> AIM: Convert every line of the rows below into a Markdown table with two columns, No. and Line. Number the lines in order and leave out any blank ones.
-- START OF RECORDS SHOWN --
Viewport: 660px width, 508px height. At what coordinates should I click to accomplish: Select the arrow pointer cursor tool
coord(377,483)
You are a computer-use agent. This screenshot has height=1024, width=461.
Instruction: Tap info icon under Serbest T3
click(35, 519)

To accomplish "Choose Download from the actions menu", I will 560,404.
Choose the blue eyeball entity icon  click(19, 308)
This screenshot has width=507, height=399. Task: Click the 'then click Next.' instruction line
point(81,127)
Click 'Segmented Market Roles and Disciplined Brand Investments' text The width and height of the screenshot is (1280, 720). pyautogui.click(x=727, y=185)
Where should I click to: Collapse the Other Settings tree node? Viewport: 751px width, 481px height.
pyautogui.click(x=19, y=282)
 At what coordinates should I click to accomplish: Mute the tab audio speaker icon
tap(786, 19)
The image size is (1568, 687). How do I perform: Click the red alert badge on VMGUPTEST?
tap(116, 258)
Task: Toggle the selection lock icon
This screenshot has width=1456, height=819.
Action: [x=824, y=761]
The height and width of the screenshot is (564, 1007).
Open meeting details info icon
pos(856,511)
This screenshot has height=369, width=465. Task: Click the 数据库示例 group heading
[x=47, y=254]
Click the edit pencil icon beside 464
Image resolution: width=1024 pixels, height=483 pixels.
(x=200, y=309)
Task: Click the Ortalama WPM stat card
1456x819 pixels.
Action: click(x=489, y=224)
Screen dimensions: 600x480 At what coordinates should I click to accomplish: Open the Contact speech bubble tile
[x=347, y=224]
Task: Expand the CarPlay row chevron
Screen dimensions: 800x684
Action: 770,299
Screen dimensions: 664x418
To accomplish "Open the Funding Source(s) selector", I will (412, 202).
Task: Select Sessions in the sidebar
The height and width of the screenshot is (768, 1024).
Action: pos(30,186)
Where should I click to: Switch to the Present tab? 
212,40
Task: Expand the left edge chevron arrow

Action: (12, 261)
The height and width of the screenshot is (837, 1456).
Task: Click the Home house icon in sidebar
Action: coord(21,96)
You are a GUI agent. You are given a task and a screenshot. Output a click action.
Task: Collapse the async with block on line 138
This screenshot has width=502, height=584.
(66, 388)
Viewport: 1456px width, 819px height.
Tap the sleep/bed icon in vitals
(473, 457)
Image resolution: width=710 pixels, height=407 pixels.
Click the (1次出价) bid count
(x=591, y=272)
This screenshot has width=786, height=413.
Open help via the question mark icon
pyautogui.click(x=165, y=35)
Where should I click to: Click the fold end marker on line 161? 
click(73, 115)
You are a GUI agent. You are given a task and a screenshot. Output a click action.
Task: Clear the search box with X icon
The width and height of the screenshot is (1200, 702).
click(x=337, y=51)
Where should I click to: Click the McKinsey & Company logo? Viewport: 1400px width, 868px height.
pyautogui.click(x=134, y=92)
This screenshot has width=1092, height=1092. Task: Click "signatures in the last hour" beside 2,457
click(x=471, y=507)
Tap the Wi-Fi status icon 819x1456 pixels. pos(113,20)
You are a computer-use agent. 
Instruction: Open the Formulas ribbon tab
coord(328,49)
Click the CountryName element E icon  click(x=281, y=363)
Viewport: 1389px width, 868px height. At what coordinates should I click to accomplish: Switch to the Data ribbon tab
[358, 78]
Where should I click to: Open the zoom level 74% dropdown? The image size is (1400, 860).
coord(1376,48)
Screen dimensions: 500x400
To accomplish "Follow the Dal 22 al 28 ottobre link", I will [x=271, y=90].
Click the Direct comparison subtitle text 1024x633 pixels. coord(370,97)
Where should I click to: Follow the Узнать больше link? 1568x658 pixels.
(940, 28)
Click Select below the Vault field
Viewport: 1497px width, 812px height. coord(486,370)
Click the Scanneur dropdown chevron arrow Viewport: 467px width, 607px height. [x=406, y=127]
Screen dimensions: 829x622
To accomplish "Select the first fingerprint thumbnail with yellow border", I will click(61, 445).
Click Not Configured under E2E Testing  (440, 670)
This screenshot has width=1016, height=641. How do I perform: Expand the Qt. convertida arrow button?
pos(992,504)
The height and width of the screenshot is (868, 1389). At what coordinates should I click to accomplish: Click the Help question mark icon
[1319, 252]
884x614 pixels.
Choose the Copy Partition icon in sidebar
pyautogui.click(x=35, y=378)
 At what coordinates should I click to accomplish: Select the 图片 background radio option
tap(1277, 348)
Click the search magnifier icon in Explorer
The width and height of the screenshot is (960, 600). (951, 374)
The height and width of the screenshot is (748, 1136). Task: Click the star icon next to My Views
-- END OF RECORDS SHOWN --
> TASK RESPONSE:
| No. | Line |
|---|---|
| 1 | Viewport: 660px width, 508px height. At what coordinates should I click to accomplish: Select the arrow pointer cursor tool |
| 2 | coord(377,483) |
| 3 | You are a computer-use agent. This screenshot has height=1024, width=461. |
| 4 | Instruction: Tap info icon under Serbest T3 |
| 5 | click(35, 519) |
| 6 | To accomplish "Choose Download from the actions menu", I will 560,404. |
| 7 | Choose the blue eyeball entity icon  click(19, 308) |
| 8 | This screenshot has width=507, height=399. Task: Click the 'then click Next.' instruction line |
| 9 | point(81,127) |
| 10 | Click 'Segmented Market Roles and Disciplined Brand Investments' text The width and height of the screenshot is (1280, 720). pyautogui.click(x=727, y=185) |
| 11 | Where should I click to: Collapse the Other Settings tree node? Viewport: 751px width, 481px height. |
| 12 | pyautogui.click(x=19, y=282) |
| 13 |  At what coordinates should I click to accomplish: Mute the tab audio speaker icon |
| 14 | tap(786, 19) |
| 15 | The image size is (1568, 687). How do I perform: Click the red alert badge on VMGUPTEST? |
| 16 | tap(116, 258) |
| 17 | Task: Toggle the selection lock icon |
| 18 | This screenshot has width=1456, height=819. |
| 19 | Action: [x=824, y=761] |
| 20 | The height and width of the screenshot is (564, 1007). |
| 21 | Open meeting details info icon |
| 22 | pos(856,511) |
| 23 | This screenshot has height=369, width=465. Task: Click the 数据库示例 group heading |
| 24 | [x=47, y=254] |
| 25 | Click the edit pencil icon beside 464 |
| 26 | Image resolution: width=1024 pixels, height=483 pixels. |
| 27 | (x=200, y=309) |
| 28 | Task: Click the Ortalama WPM stat card |
| 29 | 1456x819 pixels. |
| 30 | Action: click(x=489, y=224) |
| 31 | Screen dimensions: 600x480 At what coordinates should I click to accomplish: Open the Contact speech bubble tile |
| 32 | [x=347, y=224] |
| 33 | Task: Expand the CarPlay row chevron |
| 34 | Screen dimensions: 800x684 |
| 35 | Action: 770,299 |
| 36 | Screen dimensions: 664x418 |
| 37 | To accomplish "Open the Funding Source(s) selector", I will (412, 202). |
| 38 | Task: Select Sessions in the sidebar |
| 39 | The height and width of the screenshot is (768, 1024). |
| 40 | Action: pos(30,186) |
| 41 | Where should I click to: Switch to the Present tab?  |
| 42 | 212,40 |
| 43 | Task: Expand the left edge chevron arrow |
| 44 | Action: (12, 261) |
| 45 | The height and width of the screenshot is (837, 1456). |
| 46 | Task: Click the Home house icon in sidebar |
| 47 | Action: coord(21,96) |
| 48 | You are a GUI agent. You are given a task and a screenshot. Output a click action. |
| 49 | Task: Collapse the async with block on line 138 |
| 50 | This screenshot has width=502, height=584. |
| 51 | (66, 388) |
| 52 | Viewport: 1456px width, 819px height. |
| 53 | Tap the sleep/bed icon in vitals |
| 54 | (473, 457) |
| 55 | Image resolution: width=710 pixels, height=407 pixels. |
| 56 | Click the (1次出价) bid count |
| 57 | (x=591, y=272) |
| 58 | This screenshot has width=786, height=413. |
| 59 | Open help via the question mark icon |
| 60 | pyautogui.click(x=165, y=35) |
| 61 | Where should I click to: Click the fold end marker on line 161?  |
| 62 | click(73, 115) |
| 63 | You are a GUI agent. You are given a task and a screenshot. Output a click action. |
| 64 | Task: Clear the search box with X icon |
| 65 | The width and height of the screenshot is (1200, 702). |
| 66 | click(x=337, y=51) |
| 67 | Where should I click to: Click the McKinsey & Company logo? Viewport: 1400px width, 868px height. |
| 68 | pyautogui.click(x=134, y=92) |
| 69 | This screenshot has width=1092, height=1092. Task: Click "signatures in the last hour" beside 2,457 |
| 70 | click(x=471, y=507) |
| 71 | Tap the Wi-Fi status icon 819x1456 pixels. pos(113,20) |
| 72 | You are a computer-use agent.  |
| 73 | Instruction: Open the Formulas ribbon tab |
| 74 | coord(328,49) |
| 75 | Click the CountryName element E icon  click(x=281, y=363) |
| 76 | Viewport: 1389px width, 868px height. At what coordinates should I click to accomplish: Switch to the Data ribbon tab |
| 77 | [358, 78] |
| 78 | Where should I click to: Open the zoom level 74% dropdown? The image size is (1400, 860). |
| 79 | coord(1376,48) |
| 80 | Screen dimensions: 500x400 |
| 81 | To accomplish "Follow the Dal 22 al 28 ottobre link", I will [x=271, y=90]. |
| 82 | Click the Direct comparison subtitle text 1024x633 pixels. coord(370,97) |
| 83 | Where should I click to: Follow the Узнать больше link? 1568x658 pixels. |
| 84 | (940, 28) |
| 85 | Click Select below the Vault field |
| 86 | Viewport: 1497px width, 812px height. coord(486,370) |
| 87 | Click the Scanneur dropdown chevron arrow Viewport: 467px width, 607px height. [x=406, y=127] |
| 88 | Screen dimensions: 829x622 |
| 89 | To accomplish "Select the first fingerprint thumbnail with yellow border", I will click(61, 445). |
| 90 | Click Not Configured under E2E Testing  (440, 670) |
| 91 | This screenshot has width=1016, height=641. How do I perform: Expand the Qt. convertida arrow button? |
| 92 | pos(992,504) |
| 93 | The height and width of the screenshot is (868, 1389). At what coordinates should I click to accomplish: Click the Help question mark icon |
| 94 | [1319, 252] |
| 95 | 884x614 pixels. |
| 96 | Choose the Copy Partition icon in sidebar |
| 97 | pyautogui.click(x=35, y=378) |
| 98 |  At what coordinates should I click to accomplish: Select the 图片 background radio option |
| 99 | tap(1277, 348) |
| 100 | Click the search magnifier icon in Explorer |
| 101 | The width and height of the screenshot is (960, 600). (951, 374) |
| 102 | The height and width of the screenshot is (748, 1136). Task: Click the star icon next to My Views |